> DOCUMENT TEXT
Shoebills are elusive when nesting, so cameras must be placed to observe them from afar to collect behavioral data. An advantage for birds that are early breeders, are that the chicks are tended for a longer period.

===Diet===
Shoebills are largely piscivorous, but are assured predators of a considerable range of wetland vertebrates. Preferred prey species have reportedly included marbled lungfish (Protopterus aethiopicus), African lungfish (Protopterus annectens), and Senegal bichir (Polypterus senegalus), various Tilapia species and catfish, the latter mainly in the genus Clarias. Other prey eaten by this species has included frogs, watersnakes, Nile monitors (Varanus niloticus), and baby crocodiles. More rarely, small turtles, snails, rodents, small waterfowl, and carrion reportedly have been eaten.

Given its sharp-edged beak, huge bill, and wide gape, the shoebill can hunt large prey, often targeting prey bigger than is taken by other large wading birds. In the Bangweulu Swamps of Zambia, fish eaten by this species are commonly in the range of 15 to 50 cm. The main prey items fed to young by the parents were the catfish Clarias gariepinus, (syn. C. mossambicus) and 50 to 60 cm long watersnakes. In Uganda, lungfish and catfish were mainly fed to the young. Larger lungfish and catfish were taken in Malagarasi wetlands in western Tanzania. During this study, fish around 60 to 80 cm were quite frequently taken, and the largest fish caught by the shoebill was 99 cm long. Fish exceeding 60 cm were usually cut into sections and swallowed at intervals. The entire process from scooping to swallowing ranged from 2 to 30 minutes depending on prey size. However, these large prey are relatively hard to handle and often targeted by African fish eagle (Icthyophaga vocifer), which frequently steal large wading birds' prey.

==Relationship to humans==
This species is considered to be one of the five most desirable birds in Africa by birdwatchers. They are docile with humans and show no threatening behavior. Researchers were able to observe a bird on its nest at a close distance – within 2 m. Shoebills are often kept in zoos, but breeding is rarely reported. Shoebills have bred successfully at Pairi Daiza in Belgium and at Tampa's Lowry Park Zoo in Florida.

=== Appearances in popular culture ===
Beginning in 2014 and with various interspersed surges of attention since then, the shoebill has become the subject of internet memes, in part due to its intimidating appearance and its tendency to stand still for long periods of time. One such example is a video of a shoebill standing in the rain whilst staring into the camera. These memes have since also appeared on the social media platform TikTok, bringing a comparatively unknown species of bird into popular culture. The shoebill also inspired the design of the Loftwing birds in the 2011 game The Legend of Zelda: Skyward Sword.

> TO DO
**a.** According to the shoebill text, how long was the largest fish a shoebill caught?
**b.** Which prey does the shoebill text say the species has eaten more rarely? List every one.
**c.** Copy the stretch of the shoebill text from "Shoebills are elusive" through "a longer period." word for word.
The records below the shoebill text come from a different source.

> EXERCISE DATA
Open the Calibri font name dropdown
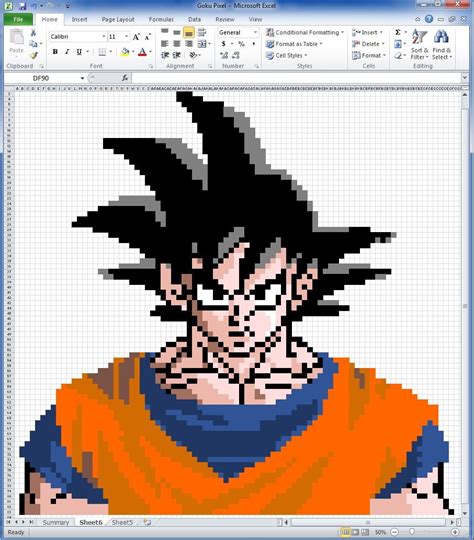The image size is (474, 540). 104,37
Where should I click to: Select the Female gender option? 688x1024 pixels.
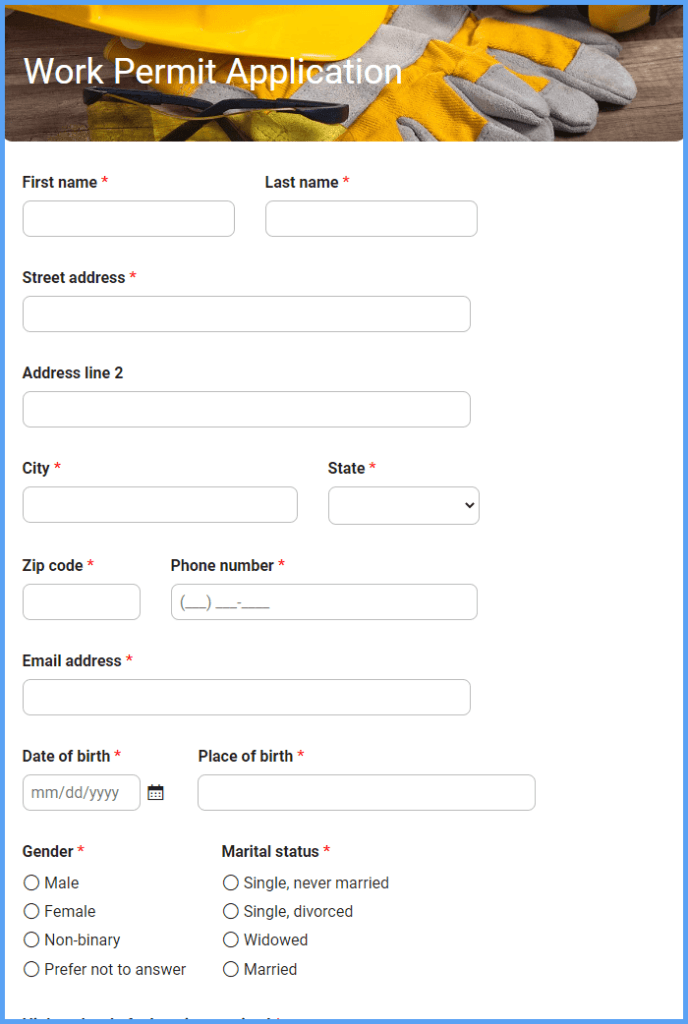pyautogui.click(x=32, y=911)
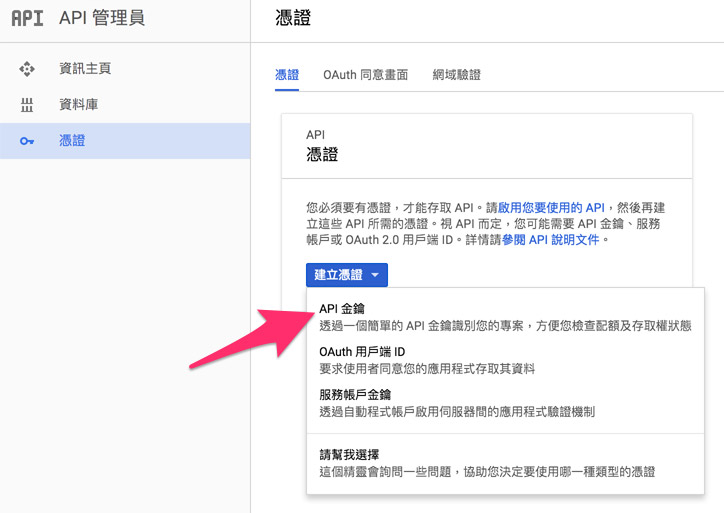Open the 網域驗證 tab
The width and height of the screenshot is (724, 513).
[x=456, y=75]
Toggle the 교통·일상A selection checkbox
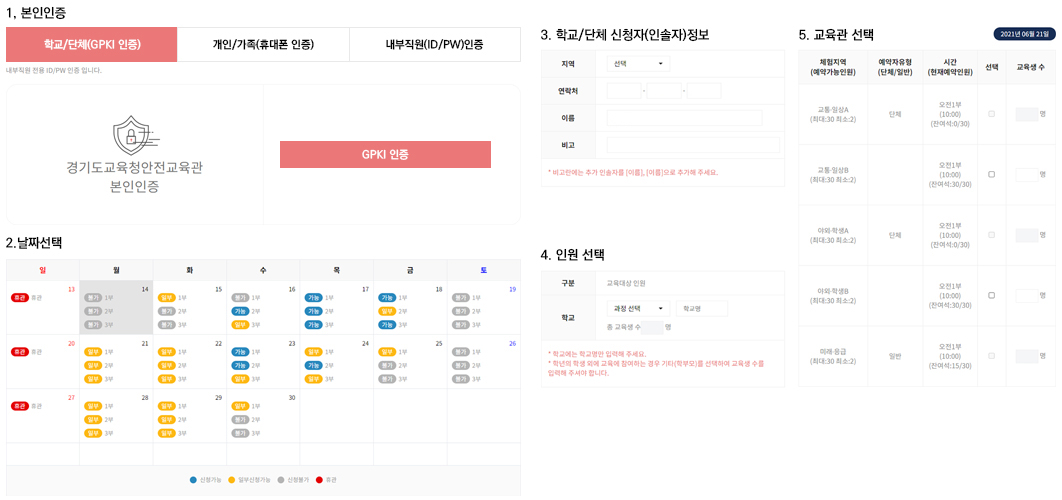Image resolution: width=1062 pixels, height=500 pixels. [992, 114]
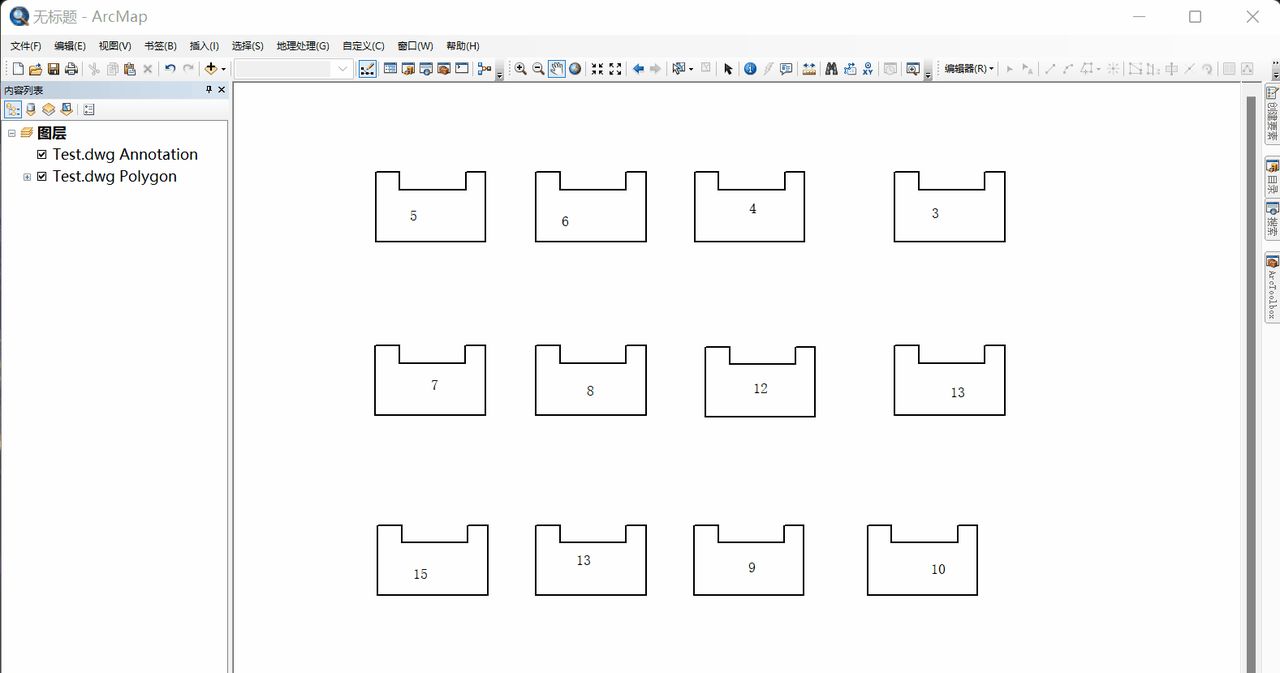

> SOLUTIONS TO THE TASKS
**a.** 99 cm long.

**b.** Small turtles, snails, rodents, small waterfowl, and carrion.

**c.**
Shoebills are elusive when nesting, so cameras must be placed to observe them from afar to collect behavioral data. An advantage for birds that are early breeders, are that the chicks are tended for a longer period.